You can receive an automated notice from your bank when a customer makes this request. This notification is an essential line of defense when it comes to predictive chargeback reduction measures. Moreover, you should take note of the customer behavior associated with it.
Understanding the root causes is key for preventing chargebacks in the future. It’s good practice to reach out to customers directly and provide customer support to help answer any questions they have. Furthermore, use the outreach as an opportunity to obtain feedback regarding your products, shipping, or billing processes. You may find that a recurring reason for retrieval requests can be easily solved.
For example, if you utilize a subscription billing model it’s more likely your chargeback rates will be higher. This is because customer’s can forget their charge is automated each month or year, and as a result not recognize a transaction on their statement. In some cases, they will want a complete refund. Be sure to respond to each custom at the onset of a retrieval request.
The best way to lower chargebacks after seeing this indicator is to offer a refund. This will prevent the chargeback process completely, and although you’re losing a sale, it’s better for merchants who may be approaching a chargeback threshold.

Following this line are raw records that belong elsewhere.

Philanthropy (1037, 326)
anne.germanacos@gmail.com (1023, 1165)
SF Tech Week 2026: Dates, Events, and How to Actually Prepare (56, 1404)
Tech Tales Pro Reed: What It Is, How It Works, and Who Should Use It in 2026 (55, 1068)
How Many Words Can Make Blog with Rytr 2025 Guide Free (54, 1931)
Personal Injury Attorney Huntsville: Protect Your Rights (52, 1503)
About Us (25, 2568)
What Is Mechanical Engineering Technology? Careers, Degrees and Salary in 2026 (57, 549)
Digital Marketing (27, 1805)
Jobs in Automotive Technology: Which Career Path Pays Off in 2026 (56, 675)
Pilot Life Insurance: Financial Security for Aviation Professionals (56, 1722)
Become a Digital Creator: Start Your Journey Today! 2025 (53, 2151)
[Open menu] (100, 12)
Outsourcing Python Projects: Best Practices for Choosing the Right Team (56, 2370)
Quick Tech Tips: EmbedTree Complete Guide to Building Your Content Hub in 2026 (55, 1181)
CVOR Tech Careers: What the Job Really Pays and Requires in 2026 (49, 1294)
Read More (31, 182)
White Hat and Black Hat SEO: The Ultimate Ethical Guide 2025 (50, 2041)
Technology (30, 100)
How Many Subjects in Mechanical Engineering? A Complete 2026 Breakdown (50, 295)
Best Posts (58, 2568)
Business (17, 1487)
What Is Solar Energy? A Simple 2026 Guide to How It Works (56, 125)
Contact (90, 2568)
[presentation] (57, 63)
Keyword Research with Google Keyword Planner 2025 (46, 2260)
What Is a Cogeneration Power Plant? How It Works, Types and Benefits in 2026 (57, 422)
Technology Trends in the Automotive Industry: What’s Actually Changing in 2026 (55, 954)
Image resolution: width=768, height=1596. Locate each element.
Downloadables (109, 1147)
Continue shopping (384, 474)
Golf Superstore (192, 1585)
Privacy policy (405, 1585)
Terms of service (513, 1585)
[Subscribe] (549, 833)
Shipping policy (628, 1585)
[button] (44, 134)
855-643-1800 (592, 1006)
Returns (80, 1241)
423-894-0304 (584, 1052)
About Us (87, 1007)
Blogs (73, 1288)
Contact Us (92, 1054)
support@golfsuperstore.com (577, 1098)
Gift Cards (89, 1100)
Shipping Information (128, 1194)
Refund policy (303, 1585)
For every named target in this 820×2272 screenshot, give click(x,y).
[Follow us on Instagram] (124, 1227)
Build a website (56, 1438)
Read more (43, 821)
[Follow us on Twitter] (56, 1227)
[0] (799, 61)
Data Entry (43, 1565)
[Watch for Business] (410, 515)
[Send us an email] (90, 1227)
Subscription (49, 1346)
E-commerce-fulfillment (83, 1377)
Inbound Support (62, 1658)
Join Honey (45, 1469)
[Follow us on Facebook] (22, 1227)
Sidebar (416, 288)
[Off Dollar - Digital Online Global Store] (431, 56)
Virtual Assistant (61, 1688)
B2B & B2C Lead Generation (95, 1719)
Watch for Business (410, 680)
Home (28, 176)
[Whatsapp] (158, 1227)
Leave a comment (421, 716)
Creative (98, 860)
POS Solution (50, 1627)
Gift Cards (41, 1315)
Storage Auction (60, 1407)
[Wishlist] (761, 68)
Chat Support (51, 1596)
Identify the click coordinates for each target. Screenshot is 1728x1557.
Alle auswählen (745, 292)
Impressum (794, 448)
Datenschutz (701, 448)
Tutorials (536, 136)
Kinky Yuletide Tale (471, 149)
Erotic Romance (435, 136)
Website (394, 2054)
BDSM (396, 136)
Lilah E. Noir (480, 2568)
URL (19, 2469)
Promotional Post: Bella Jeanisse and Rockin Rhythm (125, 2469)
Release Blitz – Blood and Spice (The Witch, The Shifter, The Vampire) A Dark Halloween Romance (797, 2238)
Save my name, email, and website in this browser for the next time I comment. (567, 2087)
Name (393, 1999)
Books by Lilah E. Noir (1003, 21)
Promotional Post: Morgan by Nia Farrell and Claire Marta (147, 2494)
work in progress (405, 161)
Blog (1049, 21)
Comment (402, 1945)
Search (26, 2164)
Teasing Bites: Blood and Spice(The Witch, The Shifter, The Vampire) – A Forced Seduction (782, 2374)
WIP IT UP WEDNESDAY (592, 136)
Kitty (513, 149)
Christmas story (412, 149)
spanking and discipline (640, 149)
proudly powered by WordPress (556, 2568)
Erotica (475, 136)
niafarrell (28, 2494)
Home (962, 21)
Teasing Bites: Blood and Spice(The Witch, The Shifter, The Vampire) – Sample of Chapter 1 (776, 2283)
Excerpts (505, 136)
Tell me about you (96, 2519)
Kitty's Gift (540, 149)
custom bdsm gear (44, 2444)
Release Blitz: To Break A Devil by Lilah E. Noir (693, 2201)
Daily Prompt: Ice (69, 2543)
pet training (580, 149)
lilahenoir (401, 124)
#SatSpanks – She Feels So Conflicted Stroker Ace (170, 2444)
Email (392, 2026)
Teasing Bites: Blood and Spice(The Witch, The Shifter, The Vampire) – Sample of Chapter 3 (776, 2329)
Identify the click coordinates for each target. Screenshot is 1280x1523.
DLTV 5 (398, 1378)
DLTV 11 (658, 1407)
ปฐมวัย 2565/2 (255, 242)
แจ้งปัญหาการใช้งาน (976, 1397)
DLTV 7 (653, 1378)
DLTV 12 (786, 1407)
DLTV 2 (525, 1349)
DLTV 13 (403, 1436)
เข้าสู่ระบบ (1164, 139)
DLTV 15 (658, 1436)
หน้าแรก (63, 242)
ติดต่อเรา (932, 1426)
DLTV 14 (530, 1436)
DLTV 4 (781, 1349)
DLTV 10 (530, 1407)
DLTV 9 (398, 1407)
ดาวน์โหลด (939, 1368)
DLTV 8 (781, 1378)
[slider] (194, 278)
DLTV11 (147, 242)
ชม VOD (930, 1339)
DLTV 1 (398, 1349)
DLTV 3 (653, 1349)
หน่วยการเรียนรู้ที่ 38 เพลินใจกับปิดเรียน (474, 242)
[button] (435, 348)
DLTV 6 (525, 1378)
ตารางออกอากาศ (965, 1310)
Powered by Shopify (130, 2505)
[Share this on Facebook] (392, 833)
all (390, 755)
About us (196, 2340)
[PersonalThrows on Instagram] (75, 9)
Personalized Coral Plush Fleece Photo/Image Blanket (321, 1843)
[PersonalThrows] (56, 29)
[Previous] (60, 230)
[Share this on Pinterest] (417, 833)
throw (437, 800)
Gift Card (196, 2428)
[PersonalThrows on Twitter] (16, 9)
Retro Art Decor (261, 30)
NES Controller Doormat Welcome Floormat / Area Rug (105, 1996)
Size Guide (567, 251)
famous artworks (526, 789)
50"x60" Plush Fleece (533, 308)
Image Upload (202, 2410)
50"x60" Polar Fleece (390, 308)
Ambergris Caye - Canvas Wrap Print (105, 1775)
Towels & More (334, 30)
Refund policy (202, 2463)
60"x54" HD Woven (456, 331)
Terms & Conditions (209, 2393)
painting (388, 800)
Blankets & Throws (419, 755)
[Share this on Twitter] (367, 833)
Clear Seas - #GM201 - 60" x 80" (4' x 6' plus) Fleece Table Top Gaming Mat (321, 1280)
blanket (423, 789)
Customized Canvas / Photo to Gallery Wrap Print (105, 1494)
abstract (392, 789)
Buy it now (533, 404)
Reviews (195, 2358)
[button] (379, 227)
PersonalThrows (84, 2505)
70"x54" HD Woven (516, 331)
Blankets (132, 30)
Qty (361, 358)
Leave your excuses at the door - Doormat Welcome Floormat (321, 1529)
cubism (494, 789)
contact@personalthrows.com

Additionally, your brand reputation will improve if the refund process is simple and friendly. Customers who aren’t happy with a product have many options when it comes to leaving reviews and damaging the credibility of your business. Refunds allow customers the quickest path toward resolution when they feel they have made a misinformed or unjustified purchase.
Once you exceed your bank’s allotted chargeback percentage, then you may be at risk of losing your merchant account. If you lose your merchant account then you’ll have no means of accepting payments from customers who want to use credit cards. In that case, there are other merchant account providers who you will have to open a business bank account with.
The downside is that your new payment processor should be made aware of your previous chargeback rates. In turn, you’ll need to seek out a high risk merchant account due to your transaction history. They’ll most likely ask you to have a high amount in a reserve account so they can balance the risk of future chargebacks or other payment reversals.
A soft chargeback is simply another name for a retrieval request. It gets this name because the bank recognizes it as a precursor to a dispute, but it does not harm your account like a standard chargeback would.